» Description of the task: Please reproduce all of the lines below, word for word and in full.
-- The data follows --
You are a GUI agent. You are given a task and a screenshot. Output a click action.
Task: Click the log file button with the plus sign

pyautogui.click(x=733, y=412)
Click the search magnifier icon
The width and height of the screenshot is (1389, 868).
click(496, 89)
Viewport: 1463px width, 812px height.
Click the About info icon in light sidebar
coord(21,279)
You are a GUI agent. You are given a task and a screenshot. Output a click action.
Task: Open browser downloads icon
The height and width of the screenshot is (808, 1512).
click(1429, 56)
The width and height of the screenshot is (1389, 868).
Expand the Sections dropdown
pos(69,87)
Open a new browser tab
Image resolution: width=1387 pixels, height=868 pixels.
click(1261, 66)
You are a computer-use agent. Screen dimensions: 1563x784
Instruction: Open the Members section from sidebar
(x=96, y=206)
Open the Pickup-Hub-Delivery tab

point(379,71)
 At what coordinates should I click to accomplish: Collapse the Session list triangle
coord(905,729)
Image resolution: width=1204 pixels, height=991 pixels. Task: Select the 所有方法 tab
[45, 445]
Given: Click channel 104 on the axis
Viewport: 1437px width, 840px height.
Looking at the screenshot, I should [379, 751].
-- The data concluded --
» Result of this task:
You are a GUI agent. You are given a task and a screenshot. Output a click action.
Task: Click the log file button with the plus sign

pyautogui.click(x=733, y=412)
Click the search magnifier icon
The width and height of the screenshot is (1389, 868).
click(496, 89)
Viewport: 1463px width, 812px height.
Click the About info icon in light sidebar
coord(21,279)
You are a GUI agent. You are given a task and a screenshot. Output a click action.
Task: Open browser downloads icon
The height and width of the screenshot is (808, 1512).
click(1429, 56)
The width and height of the screenshot is (1389, 868).
Expand the Sections dropdown
pos(69,87)
Open a new browser tab
Image resolution: width=1387 pixels, height=868 pixels.
click(1261, 66)
You are a computer-use agent. Screen dimensions: 1563x784
Instruction: Open the Members section from sidebar
(x=96, y=206)
Open the Pickup-Hub-Delivery tab

point(379,71)
 At what coordinates should I click to accomplish: Collapse the Session list triangle
coord(905,729)
Image resolution: width=1204 pixels, height=991 pixels. Task: Select the 所有方法 tab
[45, 445]
Given: Click channel 104 on the axis
Viewport: 1437px width, 840px height.
Looking at the screenshot, I should [379, 751].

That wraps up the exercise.